Entablé relaciones con una mujer y luego con otra. Y ellas pasaban del café a la
cama y de la cama al papel, aunque también había momentos en que no estábamos
ni en la cama ni en el café. Me dediqué a vivir mi vida de soltero y a
relatarla minuciosamente en grandes libretas. Año tras año escribía todo lo que
hacía con esas mujeres y sin esas mujeres y contaba mi vida como escritor o
como aspirante a escritor.
Muchos
años después, más o menos en 1985, fue fundada la revista Línea, y recibí la invitación a colaborar
semanalmente. Se me dio absoluta libertad para tratar cualquier tema que
quisiera en el tono que más me acomodara. Se me ocurrió la idea de sacar
historias de esos cuadernillos que había escrito a lo largo de los años. Eran
en realidad mis diarios: en los que apuntaba no sólo mis relatos de aventuras
amorosas o gnoseológicas —lo fundamental era describir los comportamientos
femeninos dentro y fuera de la cama, en un intento de captar algo como el
espíritu femenino por medio de la carne; en otras palabras, era una especie de
fenomenología de la mujer. Pero no se trataba de un simple estudio de las
mujeres, sino que tras ello había un empeño personal: el de encontrar una mujer
a mi medida, una mujer que detuviera el flujo de mujeres por mi vida, por mis
cuadernos diarios y finalmente, por mis libros. A mis entregas semanales las
títulé Diario de un frenético. Pocas revistas se han leído tanto y con tal
fruición como la revista Línea. Se leía en las oficinas de la Universidad
Veracruzana, en las de gobierno, en los cafés, se hallaba en las mesas de los
consultorio y en muchos otros sitios. Evidentemente interesaba el tema erótico,
pero también la chismografía que se tejió en torno a los artículos semanales.
La curiosidad estaba motivada sobre todo por un par de razones: Xalapa era una
ciudad bastante provinciana y muchos de los personajes, particularmente de las protagonistas, eran o se pensaba que eran
personas reales, en ocasiones esposas o hermanas o hijas de políticos
encumbrados o personas de alta alcurnia intelectual o social. El diario de un frenético fue publicado durante quizás dos años, hasta
que comenzaron a haber manifestaciones de personas prestantes, que pedían que
terminara aquel aquelarre. Un periódico de la localidad, en voz de su director
– que ahora es una estatua y un centro cultural, una colonia de Xalapa y muchas
otras cosas— solicitó al rector en turno de la Universidad Veracruzana, que se
expulsara al autor. Además el honestísimo señor hizo gestiones para que
gobernación expulsara del país a quien calificó como corruptor de la sociedad y
denigrador de la mujer veracruzana. Los ataques no progresaron en aquel tiempo
porque el autor del Diario de un frenético, viéndose en apuros y sin
poder alguno, solicitó la ayuda de Gabriel García Márquez. Gabo se ocupó del
asunto y el escándalo fue acallado. Sin embargo el Diario de un frenético siguió siendo
publicado hasta que la revista Línea desapareció.

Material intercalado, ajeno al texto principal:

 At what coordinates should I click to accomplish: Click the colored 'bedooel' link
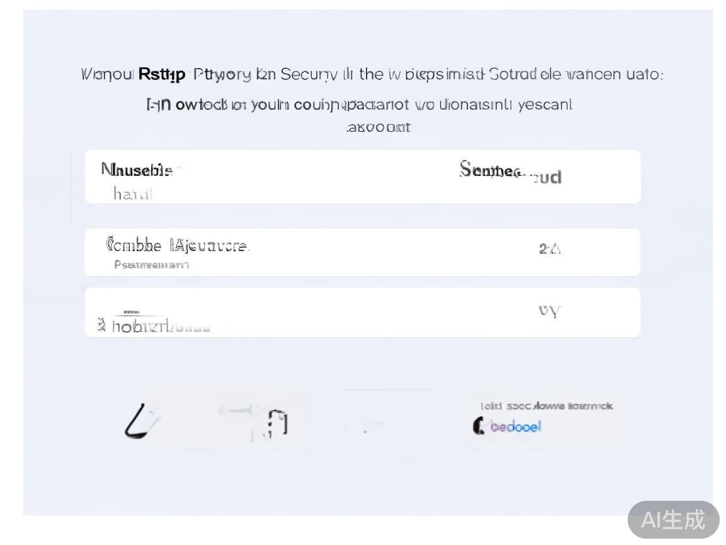tap(516, 427)
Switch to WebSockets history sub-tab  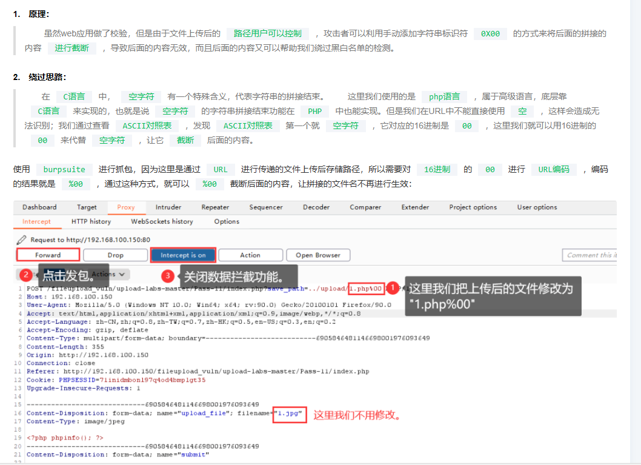coord(162,222)
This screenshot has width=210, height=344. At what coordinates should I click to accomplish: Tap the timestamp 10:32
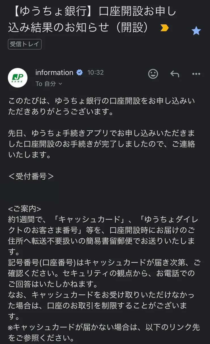click(x=96, y=73)
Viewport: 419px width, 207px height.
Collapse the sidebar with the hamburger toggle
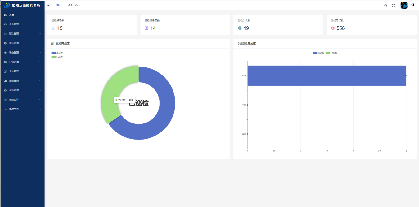49,6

El protagonista de esta serie de
entregas semanales, que culminaría en la publicación de la novela Las noches de Ventura, es un escritor que se involucra con una
cantidad de mujeres que parece excesiva: Bárbara Bláskowitz, una frondosa
cuarentona, esposa de quien sería alcalde de la ciudad; la hija de Bárbara, una
geniecilla del violín, adolescente precoz y erudita; la Princesa de Huamantla,
una estudiante de psicología de ascendencia indígena... y muchas otras. Otra
señora, menos material, domina al protagonista, es la Señora Lujuria. Ventura,
el escritor, sin embargo lucha por elevarse de los abismos de la carne al
empíreo del espíritu: pretende ser un filósofo y un músico. Lucha denodadamente
por vencer su tendencia a acostarse con cualquier mujer y se dedica a tomar
clases de violín y a escribir una eterna novela de amor, no de sexo.
Publicar la primera novela de la serie El libro de la vida, me tomó varios años.
La envié al concurso de Novela Planeta-Joaquín Mortiz, y fue finalista. La
mandé a muchas editoriales infructuosamente y finalmente fue publicada por
editorial Planeta con una portada espantosa y tuvo una distribución casi
fantasmal. El resultado fue que la novela tuvo poca difusión y poca crítica. No
obstante, la obra se agotó y hasta el momento sigue inédita. Lo importante era
sin embargo, que la obra saliera, para que le diera espacio a las novelas
siguientes de la tetralogía El libro
de la vida, en las que seguirían las aventuras de Ventura.